Entries shown:
※ ※ ※

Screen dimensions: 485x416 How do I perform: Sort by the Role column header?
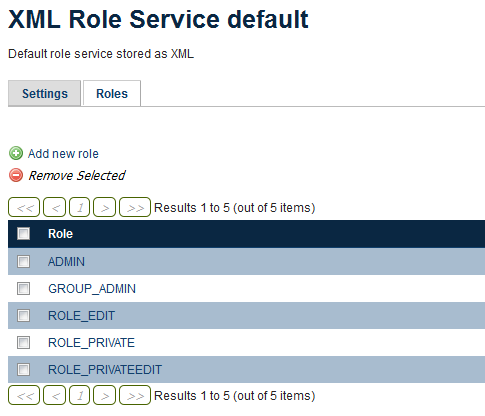[x=60, y=234]
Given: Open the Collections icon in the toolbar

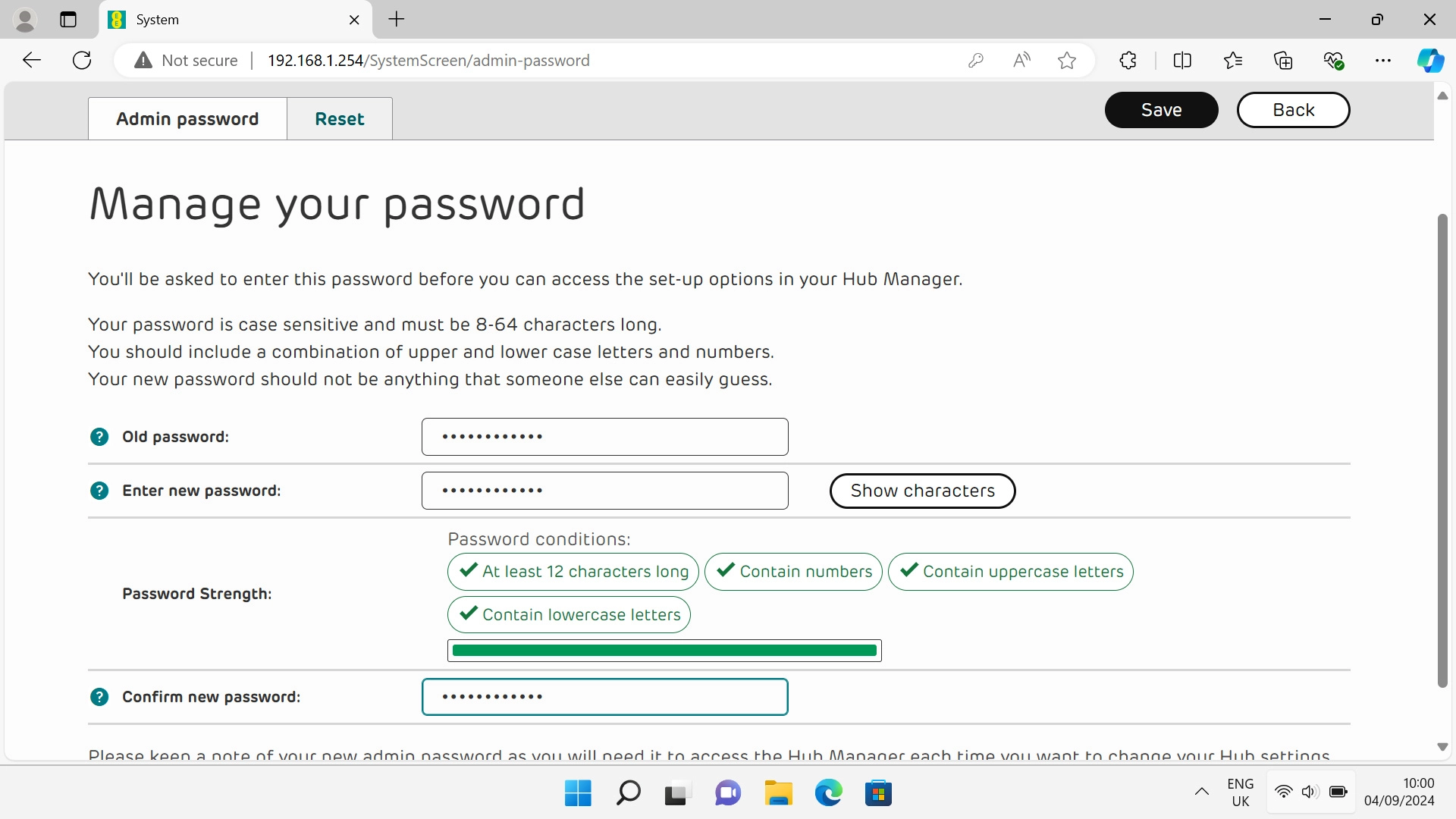Looking at the screenshot, I should [x=1283, y=61].
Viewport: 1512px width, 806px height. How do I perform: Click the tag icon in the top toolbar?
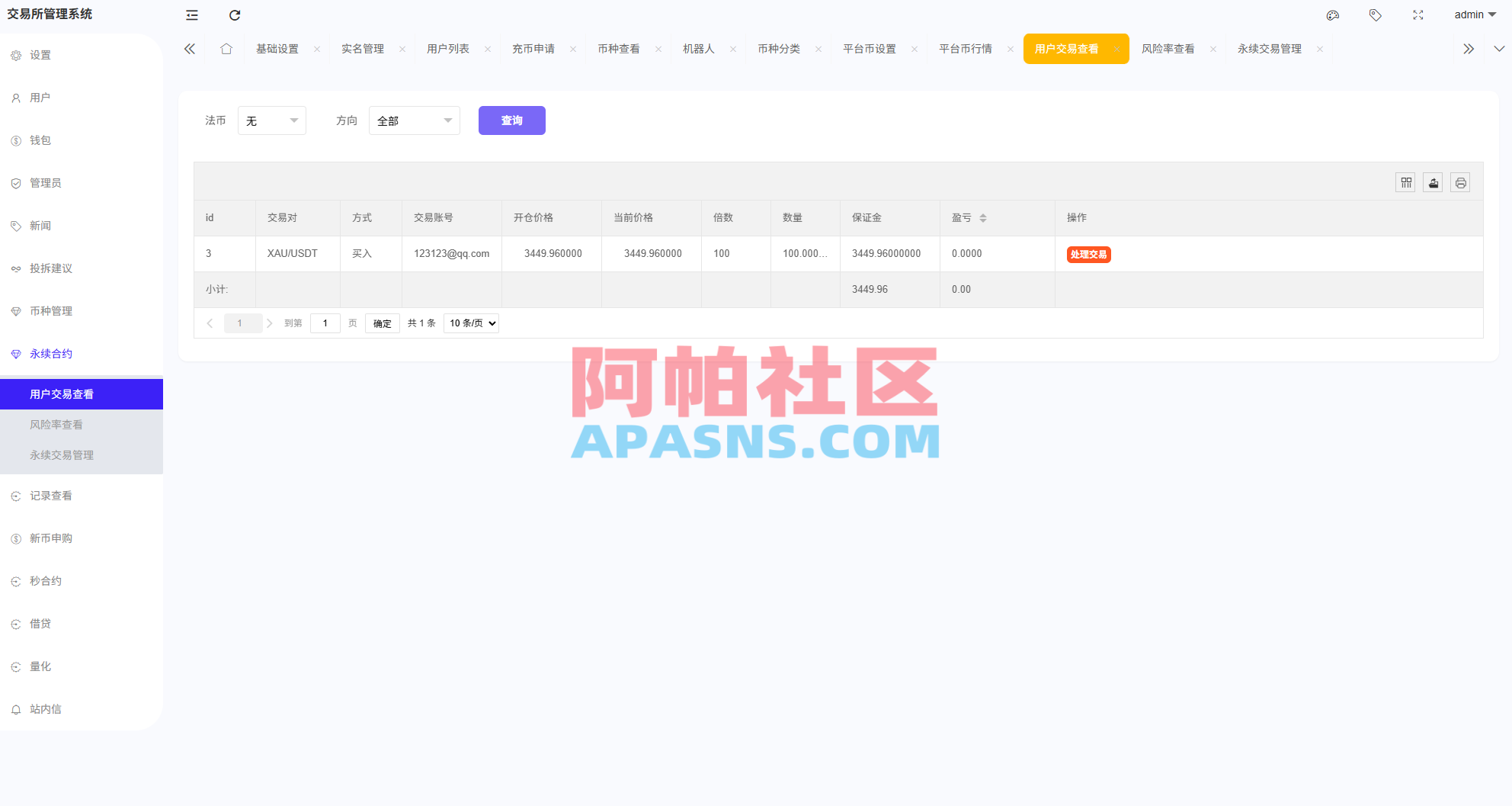(x=1375, y=14)
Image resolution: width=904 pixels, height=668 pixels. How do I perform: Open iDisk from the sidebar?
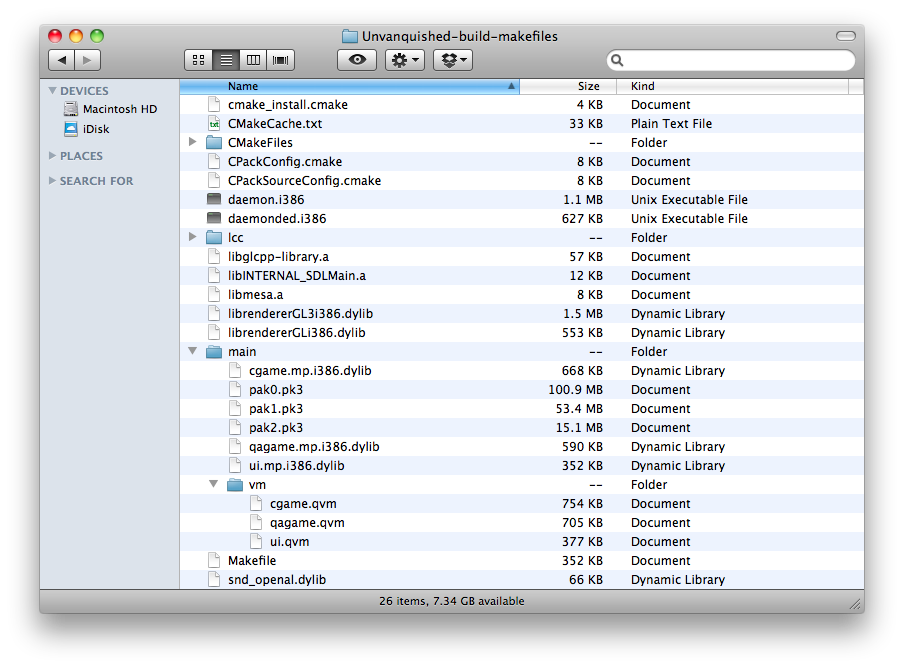pyautogui.click(x=96, y=129)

※ ※ ※

What you have to do: Rewrite all the entries with "toolbar" swapped for "menu bar" and nothing else altered. Omit the pictures.

Result below:
Screen dimensions: 485x416 How do I perform: Sort by the Role column header?
[x=60, y=234]
Given: Open the Collections icon in the menu bar

Looking at the screenshot, I should [x=1283, y=61].
Viewport: 1512px width, 806px height. How do I perform: Click the tag icon in the top menu bar?
(x=1375, y=14)
Image resolution: width=904 pixels, height=668 pixels. How do I perform: Open iDisk from the sidebar?
pyautogui.click(x=96, y=129)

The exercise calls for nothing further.